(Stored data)
>>>>>

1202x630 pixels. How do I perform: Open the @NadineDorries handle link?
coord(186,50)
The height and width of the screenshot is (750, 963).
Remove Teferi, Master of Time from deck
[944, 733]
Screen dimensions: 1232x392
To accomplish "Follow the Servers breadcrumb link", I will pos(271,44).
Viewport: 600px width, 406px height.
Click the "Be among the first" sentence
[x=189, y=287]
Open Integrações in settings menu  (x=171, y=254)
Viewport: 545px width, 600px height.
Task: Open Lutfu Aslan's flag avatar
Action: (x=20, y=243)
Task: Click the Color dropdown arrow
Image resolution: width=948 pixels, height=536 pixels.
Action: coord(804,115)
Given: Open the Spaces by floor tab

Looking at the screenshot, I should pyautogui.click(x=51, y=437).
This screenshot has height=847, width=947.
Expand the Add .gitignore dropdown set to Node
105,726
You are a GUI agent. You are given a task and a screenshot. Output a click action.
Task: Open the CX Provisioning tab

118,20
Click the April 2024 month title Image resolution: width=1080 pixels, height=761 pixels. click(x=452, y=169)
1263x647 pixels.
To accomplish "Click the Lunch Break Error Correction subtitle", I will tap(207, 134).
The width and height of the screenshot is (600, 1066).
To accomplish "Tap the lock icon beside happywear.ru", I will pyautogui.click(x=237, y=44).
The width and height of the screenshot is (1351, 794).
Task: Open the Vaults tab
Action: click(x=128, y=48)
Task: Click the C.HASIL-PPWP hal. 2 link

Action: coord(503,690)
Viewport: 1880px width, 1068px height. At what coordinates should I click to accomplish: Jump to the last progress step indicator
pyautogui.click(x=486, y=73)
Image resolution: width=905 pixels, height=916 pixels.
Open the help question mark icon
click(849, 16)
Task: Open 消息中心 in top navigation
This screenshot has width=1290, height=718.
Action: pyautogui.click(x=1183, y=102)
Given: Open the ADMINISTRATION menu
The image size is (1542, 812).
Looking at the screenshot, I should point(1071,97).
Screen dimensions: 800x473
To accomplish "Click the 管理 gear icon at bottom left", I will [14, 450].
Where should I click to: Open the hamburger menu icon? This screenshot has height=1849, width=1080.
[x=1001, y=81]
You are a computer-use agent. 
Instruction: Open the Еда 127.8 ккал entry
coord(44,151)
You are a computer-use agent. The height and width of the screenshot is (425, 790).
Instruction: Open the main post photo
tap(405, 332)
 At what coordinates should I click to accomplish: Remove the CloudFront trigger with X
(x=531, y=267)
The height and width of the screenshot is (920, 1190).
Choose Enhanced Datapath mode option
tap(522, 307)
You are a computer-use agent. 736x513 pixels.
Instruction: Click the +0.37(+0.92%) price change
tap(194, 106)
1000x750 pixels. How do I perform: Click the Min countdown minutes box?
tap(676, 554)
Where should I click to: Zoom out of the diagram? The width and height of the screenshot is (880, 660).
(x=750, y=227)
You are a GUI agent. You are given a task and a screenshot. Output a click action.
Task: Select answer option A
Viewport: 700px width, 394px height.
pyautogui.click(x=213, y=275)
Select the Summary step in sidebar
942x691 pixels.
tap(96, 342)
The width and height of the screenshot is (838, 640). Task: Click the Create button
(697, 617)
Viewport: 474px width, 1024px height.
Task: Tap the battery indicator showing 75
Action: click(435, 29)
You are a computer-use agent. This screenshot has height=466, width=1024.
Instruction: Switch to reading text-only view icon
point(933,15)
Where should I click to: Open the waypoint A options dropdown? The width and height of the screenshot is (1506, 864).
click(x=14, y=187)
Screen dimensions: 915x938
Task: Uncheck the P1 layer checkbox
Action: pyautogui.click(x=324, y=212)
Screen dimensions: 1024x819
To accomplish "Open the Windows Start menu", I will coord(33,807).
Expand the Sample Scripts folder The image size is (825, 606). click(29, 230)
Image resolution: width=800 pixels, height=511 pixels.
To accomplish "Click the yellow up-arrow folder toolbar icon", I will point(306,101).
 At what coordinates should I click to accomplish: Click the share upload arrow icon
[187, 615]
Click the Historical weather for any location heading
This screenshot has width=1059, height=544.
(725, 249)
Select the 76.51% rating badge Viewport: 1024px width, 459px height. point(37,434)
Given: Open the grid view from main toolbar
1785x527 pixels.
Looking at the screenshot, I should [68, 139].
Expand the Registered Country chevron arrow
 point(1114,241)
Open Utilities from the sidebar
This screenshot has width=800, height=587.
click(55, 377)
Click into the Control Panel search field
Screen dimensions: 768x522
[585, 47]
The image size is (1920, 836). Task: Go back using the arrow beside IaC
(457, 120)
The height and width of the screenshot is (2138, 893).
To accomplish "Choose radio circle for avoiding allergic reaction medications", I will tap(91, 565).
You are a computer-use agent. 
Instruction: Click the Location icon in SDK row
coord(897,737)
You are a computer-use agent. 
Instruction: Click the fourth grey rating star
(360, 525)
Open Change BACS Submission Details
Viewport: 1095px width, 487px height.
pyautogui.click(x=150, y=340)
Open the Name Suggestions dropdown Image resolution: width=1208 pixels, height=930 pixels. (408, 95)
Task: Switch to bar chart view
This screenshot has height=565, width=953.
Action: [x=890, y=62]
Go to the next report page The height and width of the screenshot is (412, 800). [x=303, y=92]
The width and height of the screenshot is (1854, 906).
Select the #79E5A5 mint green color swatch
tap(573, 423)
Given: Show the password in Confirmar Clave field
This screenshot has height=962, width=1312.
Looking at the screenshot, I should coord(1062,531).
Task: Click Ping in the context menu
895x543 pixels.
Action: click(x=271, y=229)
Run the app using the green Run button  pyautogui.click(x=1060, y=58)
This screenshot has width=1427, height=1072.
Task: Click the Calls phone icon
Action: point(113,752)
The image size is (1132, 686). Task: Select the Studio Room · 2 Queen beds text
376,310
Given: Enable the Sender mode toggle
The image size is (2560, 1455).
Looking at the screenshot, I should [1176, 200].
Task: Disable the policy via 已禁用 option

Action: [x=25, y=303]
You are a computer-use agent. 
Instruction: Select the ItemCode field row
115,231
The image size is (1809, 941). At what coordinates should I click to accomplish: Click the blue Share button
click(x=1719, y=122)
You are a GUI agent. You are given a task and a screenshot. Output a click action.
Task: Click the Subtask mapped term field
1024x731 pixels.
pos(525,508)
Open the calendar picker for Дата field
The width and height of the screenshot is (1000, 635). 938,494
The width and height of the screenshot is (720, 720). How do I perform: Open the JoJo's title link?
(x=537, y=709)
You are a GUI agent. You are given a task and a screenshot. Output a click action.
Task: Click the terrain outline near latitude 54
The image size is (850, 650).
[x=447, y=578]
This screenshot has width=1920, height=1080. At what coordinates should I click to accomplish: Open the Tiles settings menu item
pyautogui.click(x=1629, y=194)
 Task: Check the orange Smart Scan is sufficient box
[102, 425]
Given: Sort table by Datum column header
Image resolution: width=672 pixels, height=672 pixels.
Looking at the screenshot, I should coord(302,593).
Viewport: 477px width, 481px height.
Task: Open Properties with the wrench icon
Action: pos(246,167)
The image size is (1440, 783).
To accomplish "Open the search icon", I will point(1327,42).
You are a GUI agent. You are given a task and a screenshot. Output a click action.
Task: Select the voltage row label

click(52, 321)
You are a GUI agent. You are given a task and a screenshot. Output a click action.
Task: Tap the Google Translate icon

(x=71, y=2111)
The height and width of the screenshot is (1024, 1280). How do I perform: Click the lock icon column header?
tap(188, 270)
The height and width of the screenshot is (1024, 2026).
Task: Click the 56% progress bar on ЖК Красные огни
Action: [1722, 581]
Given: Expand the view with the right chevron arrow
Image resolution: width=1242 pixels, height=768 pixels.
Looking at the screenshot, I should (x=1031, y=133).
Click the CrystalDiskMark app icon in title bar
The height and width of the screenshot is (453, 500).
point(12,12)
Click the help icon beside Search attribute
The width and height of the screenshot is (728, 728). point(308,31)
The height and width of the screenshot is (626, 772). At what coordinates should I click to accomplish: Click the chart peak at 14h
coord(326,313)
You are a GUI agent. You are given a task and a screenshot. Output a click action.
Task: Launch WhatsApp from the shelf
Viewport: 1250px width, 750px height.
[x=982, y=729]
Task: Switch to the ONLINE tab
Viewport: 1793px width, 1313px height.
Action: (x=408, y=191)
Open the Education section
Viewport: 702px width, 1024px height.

<<<<<

Task description
From the records above, copy each line that contains the word "toolbar".

Solved problem
To accomplish "Click the yellow up-arrow folder toolbar icon", I will point(306,101).
Given: Open the grid view from main toolbar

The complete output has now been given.